Italian heavy steel plate prices under downward pressure; Northern Europe market unchanged

European steel plate prices were largely flat during the week to Wednesday May 14, although prices in Southern European market narrowed down slightly amid weak demand.

Italy
Steel heavy plate prices in Italy narrowed down in the week to Wednesday, with the market “under [downward] pressure,” according to market participants.

Fastmarkets’ weekly price assessment for steel domestic plate, 8-40mm, exw Southern Europe on Wednesday was €630-640 ($706-717) per tonne, down from €630-650 per tonne on May 7.
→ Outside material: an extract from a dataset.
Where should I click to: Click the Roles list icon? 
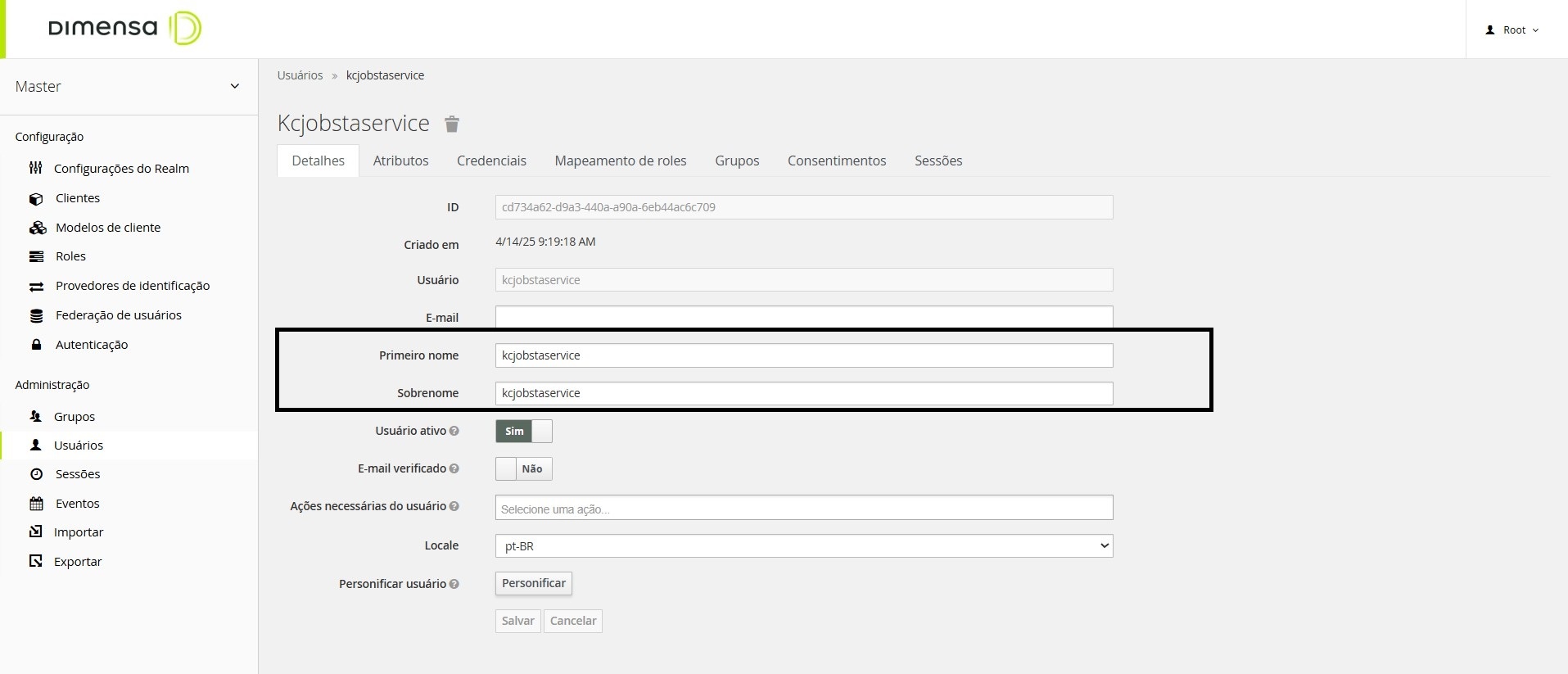[36, 256]
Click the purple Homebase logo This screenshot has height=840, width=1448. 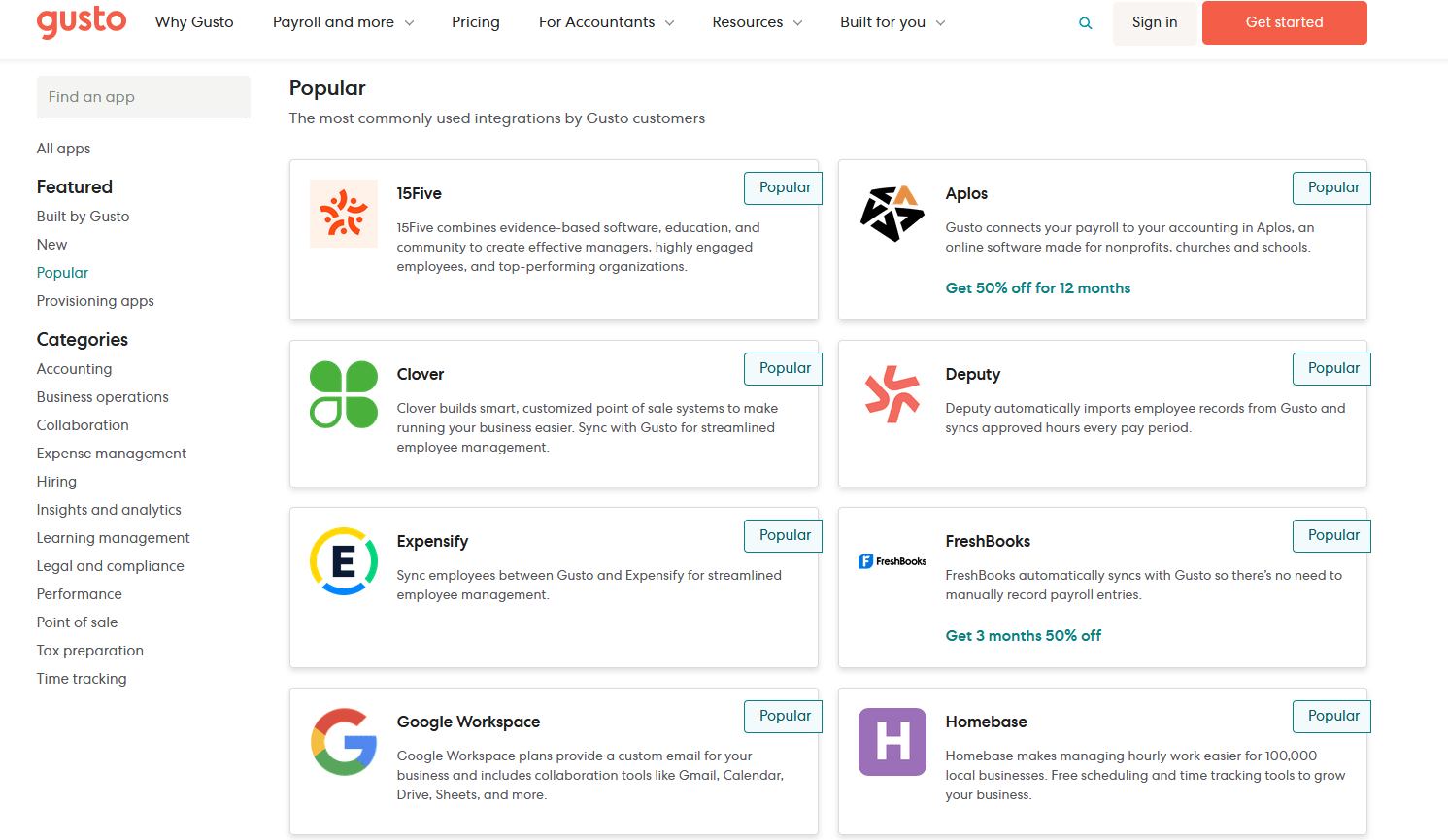[x=892, y=742]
One source said that buyers have been targeting lower prices, but another said larger volumes were being offered at significant discounts.

The second source told Fastmarkets there was concern about the upcoming summer slowdown in consruction activity.

But Italian plate was on offer in southern Germany at €700-720 per tonne delivered, Fastmarkets understands.

Imports from Asia to southern Europe, meanwhile, remained flat in the week to Wednesday.

Northern Europe
In Northern Europe, domestic commodity-grade steel heavy plate prices remained stable after widening down last week.

Fastmarkets’ weekly price assessment for steel domestic plate, 8-40mm, exw Northern Europe was unchanged at €670-700 per tonne on Wednesday.

Pricing pressure on German mills has been less severe than in Italy, largely due to several “’big projects,” sources said, with consistent support from end-user demand.